Your task -
Line by line, repeat the material below exactly and leave the images out.

Dataset excerpts -
Content starts
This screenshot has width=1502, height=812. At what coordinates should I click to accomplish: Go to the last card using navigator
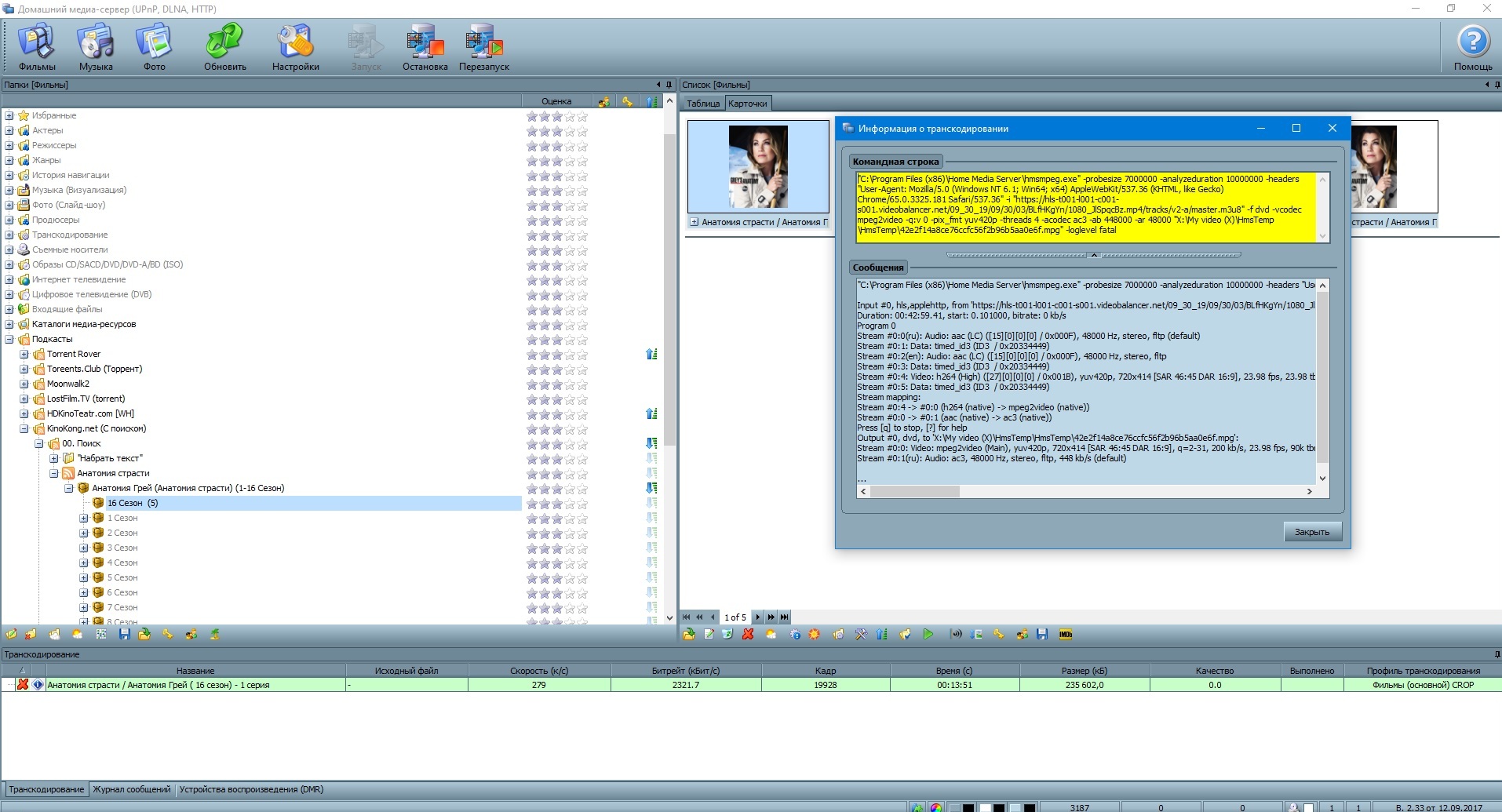tap(784, 617)
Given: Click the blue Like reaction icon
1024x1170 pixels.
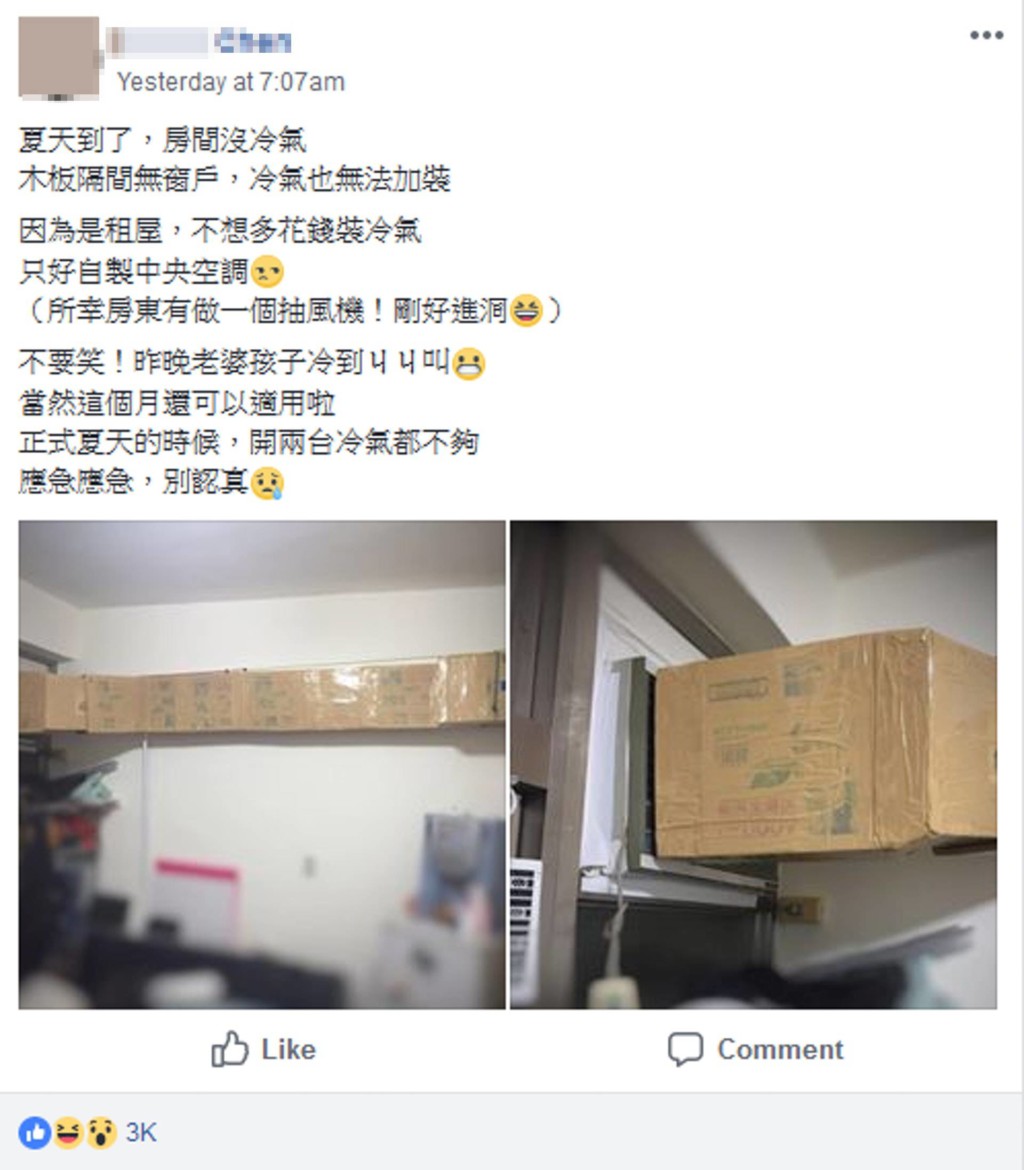Looking at the screenshot, I should pos(34,1133).
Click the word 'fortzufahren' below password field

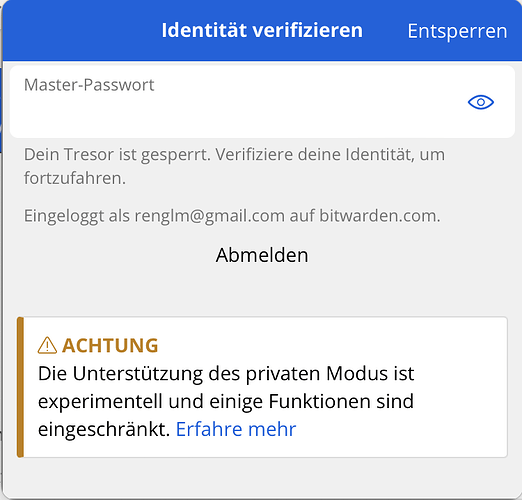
Content ends
Task response -
This screenshot has width=1502, height=812. At what coordinates should I click to accomplish: Go to the last card using navigator
tap(784, 617)
Given: Click the blue Like reaction icon
1024x1170 pixels.
Looking at the screenshot, I should pos(34,1133).
Click the word 'fortzufahren' below password field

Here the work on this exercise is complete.